Exercise description:
List every driver version number mentioned in the forum thread about graphics drivers.

Selected excerpt:
*** Begin section ***

But it doesnt happen with 13.4 drivers, they work perfectly for me, but 13.9 and 13.12 do the same thing, but 13.9 did it as soon as I opened Firefox, so annoying, but at least 13.12 doesnt do that, just in this particular game (payday 2) even if I turn on Vsync it doesnt change, or in menus' nothing, just runs flat out and then overheats my card, where 13.4's run the GPU at what it needs to run at, which is like 30-40% not 100% and runs alot cooler. But i havent tested 13.12 in other games so I dont know. If that issue was fixed then the drivers be great as I do get a performance increase, but how they are at the moment, ill pass.


----------



## NeoXF (Dec 23, 2013)

Melvis said:


> No good, Pegs my second card at 100% GPU usage in games....AGAIN!!!! So back to 13.4's


Isn't 100% usage of a GPU/multi-GPU setup and good thing?


----------



## Melvis (Dec 23, 2013)

NeoXF said:


> Isn't 100% usage of a GPU/multi-GPU setup and good thing?




Not when its not needed. Both GPU's should be working at the same usage but with the newer drivers one will be at 20-30% (top card) and the bottom will be at 100% at all times no matter where you are at in the game, even in menu's


----------



## Serpent of Darkness (Dec 23, 2013)

NeoXF said:


> Isn't 100% usage of a GPU/multi-GPU setup and good thing?

*** End section ***

Information provided:

*** Begin section ***

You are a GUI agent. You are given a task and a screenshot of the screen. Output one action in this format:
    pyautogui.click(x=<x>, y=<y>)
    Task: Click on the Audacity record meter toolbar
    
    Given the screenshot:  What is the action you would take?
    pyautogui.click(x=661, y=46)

*** End section ***

Result of this exercise:
13.4, 13.9, 13.12